Metrics collects request-level measurements. Implementations must be safe for concurrent use and must not block. A nil Metrics disables metrics. Labels are low-cardinality and pre-redacted (method, host, status, error kind only).

type Middleware

type Middleware func(next Handler) Handler

Middleware wraps a Handler to add cross-cutting behavior (retry, tracing, redaction, SSRF guard, …). Middlewares compose so that the FIRST middleware passed is the OUTERMOST: it runs first on the way out and last on the way back.

func CircuitBreaker

func CircuitBreaker(cfg BreakerConfig) Middleware

CircuitBreaker returns a Middleware implementing a per-key (default: per-host) rolling-window circuit breaker. When the failure fraction in the window exceeds the threshold (after MinRequests samples), the circuit opens and requests fast-fail with ErrCircuitOpen; after OpenTimeout a single probe is allowed (half-open), and its outcome closes or re-opens the circuit. The breaker counts only the FINAL outcome of a request (e.g. the result after the retry loop), never individual retry attempts.

func FromMiddlewareFunc

func FromMiddlewareFunc(f middlewares.MiddlewareFunc) Middleware

FromMiddlewareFunc adapts a legacy request-mutating middlewares.MiddlewareFunc (func(*http.Request) (*http.Request, error)) into a Middleware, preserving the behavior of options.RequestOptions.Middleware.

func RateLimiter

func RateLimiter(l Limiter) Middleware

RateLimiter returns a Middleware that blocks each request on l.Wait(ctx) before passing it to the next handler. A nil Limiter is a pass-through.

func SSRFGuard

func SSRFGuard(policy SSRFPolicy) Middleware

SSRFGuard returns a Middleware that runs the SSRF policy pre-flight check on the initial request before it leaves the chain.

type MultipartFile

type MultipartFile struct {
	Field    string
	FileName string
	Path     string
	Reader   io.Reader
}

MultipartFile describes one file part of a multipart/form-data body. Prefer Path (re-openable, so the body is rewindable for retries); Reader is a fallback that makes the body non-rewindable.

type Option

type Option func(*config) error

Option configures a Client. Options are applied in order by New().
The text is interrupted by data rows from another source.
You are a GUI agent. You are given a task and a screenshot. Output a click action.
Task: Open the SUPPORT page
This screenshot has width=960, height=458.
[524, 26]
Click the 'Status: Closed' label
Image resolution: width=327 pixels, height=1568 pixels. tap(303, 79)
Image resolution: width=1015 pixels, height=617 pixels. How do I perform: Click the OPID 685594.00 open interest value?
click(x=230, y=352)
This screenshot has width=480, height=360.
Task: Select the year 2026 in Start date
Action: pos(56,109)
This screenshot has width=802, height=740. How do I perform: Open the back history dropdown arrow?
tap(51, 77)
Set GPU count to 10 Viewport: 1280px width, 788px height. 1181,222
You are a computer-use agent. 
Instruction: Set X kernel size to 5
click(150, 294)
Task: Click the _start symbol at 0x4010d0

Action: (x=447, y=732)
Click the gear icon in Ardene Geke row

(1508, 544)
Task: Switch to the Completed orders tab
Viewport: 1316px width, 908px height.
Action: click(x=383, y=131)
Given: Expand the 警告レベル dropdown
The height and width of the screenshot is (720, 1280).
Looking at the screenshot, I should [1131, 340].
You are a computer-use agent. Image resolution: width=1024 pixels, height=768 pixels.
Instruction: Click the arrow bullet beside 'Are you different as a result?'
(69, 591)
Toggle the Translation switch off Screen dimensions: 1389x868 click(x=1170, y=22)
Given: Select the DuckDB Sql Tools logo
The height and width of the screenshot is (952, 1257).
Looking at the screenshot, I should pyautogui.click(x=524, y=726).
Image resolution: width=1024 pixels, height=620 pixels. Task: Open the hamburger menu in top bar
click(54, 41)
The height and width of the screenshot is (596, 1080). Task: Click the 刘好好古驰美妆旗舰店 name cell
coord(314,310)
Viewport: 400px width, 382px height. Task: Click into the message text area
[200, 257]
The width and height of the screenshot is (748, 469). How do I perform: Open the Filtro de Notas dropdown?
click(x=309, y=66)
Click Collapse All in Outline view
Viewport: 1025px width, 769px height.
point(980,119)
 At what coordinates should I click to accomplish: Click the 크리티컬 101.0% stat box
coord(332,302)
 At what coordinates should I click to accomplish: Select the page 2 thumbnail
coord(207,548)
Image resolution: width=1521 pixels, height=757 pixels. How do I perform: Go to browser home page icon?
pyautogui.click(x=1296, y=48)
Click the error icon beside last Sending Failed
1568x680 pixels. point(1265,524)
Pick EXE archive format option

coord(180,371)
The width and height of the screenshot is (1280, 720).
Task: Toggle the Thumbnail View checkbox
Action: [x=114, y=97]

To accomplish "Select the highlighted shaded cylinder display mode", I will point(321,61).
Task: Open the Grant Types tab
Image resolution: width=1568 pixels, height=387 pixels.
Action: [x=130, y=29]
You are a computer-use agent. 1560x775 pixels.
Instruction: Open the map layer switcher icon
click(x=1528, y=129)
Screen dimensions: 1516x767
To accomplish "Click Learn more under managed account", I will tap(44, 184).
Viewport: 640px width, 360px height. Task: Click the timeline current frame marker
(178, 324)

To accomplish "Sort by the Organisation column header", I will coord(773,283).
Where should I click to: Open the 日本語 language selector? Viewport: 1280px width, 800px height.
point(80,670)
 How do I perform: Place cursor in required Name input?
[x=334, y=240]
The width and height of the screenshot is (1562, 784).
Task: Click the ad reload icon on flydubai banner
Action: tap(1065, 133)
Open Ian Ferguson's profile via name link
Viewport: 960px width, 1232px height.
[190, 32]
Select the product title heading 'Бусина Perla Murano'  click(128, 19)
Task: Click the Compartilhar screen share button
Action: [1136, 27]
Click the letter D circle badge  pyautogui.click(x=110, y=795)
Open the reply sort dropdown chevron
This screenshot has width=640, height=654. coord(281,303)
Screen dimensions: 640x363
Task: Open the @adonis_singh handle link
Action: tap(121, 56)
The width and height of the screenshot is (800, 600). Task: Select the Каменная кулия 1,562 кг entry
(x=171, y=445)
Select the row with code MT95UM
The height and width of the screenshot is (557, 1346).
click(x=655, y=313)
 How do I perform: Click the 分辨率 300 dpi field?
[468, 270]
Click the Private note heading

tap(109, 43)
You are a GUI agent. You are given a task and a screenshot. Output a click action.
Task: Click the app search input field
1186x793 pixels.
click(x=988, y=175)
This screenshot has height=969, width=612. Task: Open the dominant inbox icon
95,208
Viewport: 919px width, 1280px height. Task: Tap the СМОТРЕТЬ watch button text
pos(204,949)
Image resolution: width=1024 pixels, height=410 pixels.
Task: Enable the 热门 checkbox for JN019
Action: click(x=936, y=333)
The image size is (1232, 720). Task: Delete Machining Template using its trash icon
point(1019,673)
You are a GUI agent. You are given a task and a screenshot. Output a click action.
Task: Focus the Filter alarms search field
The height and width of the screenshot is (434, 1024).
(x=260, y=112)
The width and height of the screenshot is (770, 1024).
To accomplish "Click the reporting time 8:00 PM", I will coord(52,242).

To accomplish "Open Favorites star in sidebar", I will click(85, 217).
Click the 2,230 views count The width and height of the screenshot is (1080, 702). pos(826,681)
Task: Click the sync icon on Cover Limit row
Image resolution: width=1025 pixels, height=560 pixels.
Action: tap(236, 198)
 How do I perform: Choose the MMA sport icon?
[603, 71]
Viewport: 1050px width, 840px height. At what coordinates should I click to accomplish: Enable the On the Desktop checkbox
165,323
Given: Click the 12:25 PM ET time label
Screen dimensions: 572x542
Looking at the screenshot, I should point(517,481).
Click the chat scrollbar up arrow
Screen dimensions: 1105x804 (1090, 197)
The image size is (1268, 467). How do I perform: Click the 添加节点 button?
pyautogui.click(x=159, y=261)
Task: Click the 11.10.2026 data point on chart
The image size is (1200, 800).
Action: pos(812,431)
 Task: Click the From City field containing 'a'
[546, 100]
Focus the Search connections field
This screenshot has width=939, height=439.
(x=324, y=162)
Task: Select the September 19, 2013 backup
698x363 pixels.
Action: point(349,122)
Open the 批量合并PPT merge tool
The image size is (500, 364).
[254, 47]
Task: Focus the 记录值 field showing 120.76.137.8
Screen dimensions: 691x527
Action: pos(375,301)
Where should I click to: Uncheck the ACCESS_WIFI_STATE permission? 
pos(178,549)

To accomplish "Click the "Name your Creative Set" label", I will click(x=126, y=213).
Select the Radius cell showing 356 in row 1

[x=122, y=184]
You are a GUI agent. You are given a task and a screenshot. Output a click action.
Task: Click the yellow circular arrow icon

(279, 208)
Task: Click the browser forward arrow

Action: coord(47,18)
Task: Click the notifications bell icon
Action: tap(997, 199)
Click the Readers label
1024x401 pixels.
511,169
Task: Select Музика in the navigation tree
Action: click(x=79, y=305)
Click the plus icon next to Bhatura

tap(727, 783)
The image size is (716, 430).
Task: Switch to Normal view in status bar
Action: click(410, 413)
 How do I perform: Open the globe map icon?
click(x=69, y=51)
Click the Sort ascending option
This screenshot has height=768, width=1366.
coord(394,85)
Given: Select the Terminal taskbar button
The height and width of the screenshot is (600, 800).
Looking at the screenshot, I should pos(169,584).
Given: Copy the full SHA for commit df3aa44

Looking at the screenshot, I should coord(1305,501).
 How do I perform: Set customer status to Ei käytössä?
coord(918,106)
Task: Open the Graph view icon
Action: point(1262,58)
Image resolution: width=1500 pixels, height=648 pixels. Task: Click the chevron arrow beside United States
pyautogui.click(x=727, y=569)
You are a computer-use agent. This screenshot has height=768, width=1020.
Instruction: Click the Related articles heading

func WithAllowInsecureAuth

func WithAllowInsecureAuth(allow bool) Option

WithAllowInsecureAuth opts out of the fail-closed plaintext-auth check, so BasicAuth / a bearer token may be sent over cleartext http:// (equivalent to GOCURL_ALLOW_INSECURE_AUTH=1). Off by default.

func WithCircuitBreaker

func WithCircuitBreaker(cfg BreakerConfig) Option

WithCircuitBreaker installs a per-key (default per-host) circuit breaker that fast-fails with ErrCircuitOpen while the circuit is open. It wraps the whole retry loop, counting only the final outcome of each request.

func WithConnectTimeout

func WithConnectTimeout(d time.Duration) Option

WithConnectTimeout sets the connection (dial) timeout.

func WithCookieFile

func WithCookieFile(path string) Option

WithCookieFile sets a cookie jar file used by the Client (curl -b/-c).

func WithDefaultHeader

func WithDefaultHeader(key, value string) Option

WithDefaultHeader adds a default header applied to every request that does not already set that header.

func WithExpectContinueTimeout

func WithExpectContinueTimeout(d time.Duration) Option

WithExpectContinueTimeout bounds the wait for a 100-continue response.

func WithFailOnStatus

func WithFailOnStatus(fail bool) Option

WithFailOnStatus enables curl -f/--fail behavior: a response with status >= 400 is returned as a ServerStatusError. The live *http.Response is still returned alongside the error so the caller can read the error body. Off by default — a non-2xx status is normally not an error.

func WithFollowRedirects

func WithFollowRedirects(follow bool) Option

WithFollowRedirects enables/disables following redirects for requests that do not specify their own policy (e.g. a curl command without -L).

func WithHTTP2

func WithHTTP2(enabled bool) Option

WithHTTP2 enables or disables HTTP/2 upgrade over TLS (default enabled).

func WithHTTP2Only

func WithHTTP2Only(allowCleartext bool) Option

WithHTTP2Only forces HTTP/2 exclusively. If allowCleartext is true, HTTP/2 cleartext (h2c) is permitted for non-TLS targets.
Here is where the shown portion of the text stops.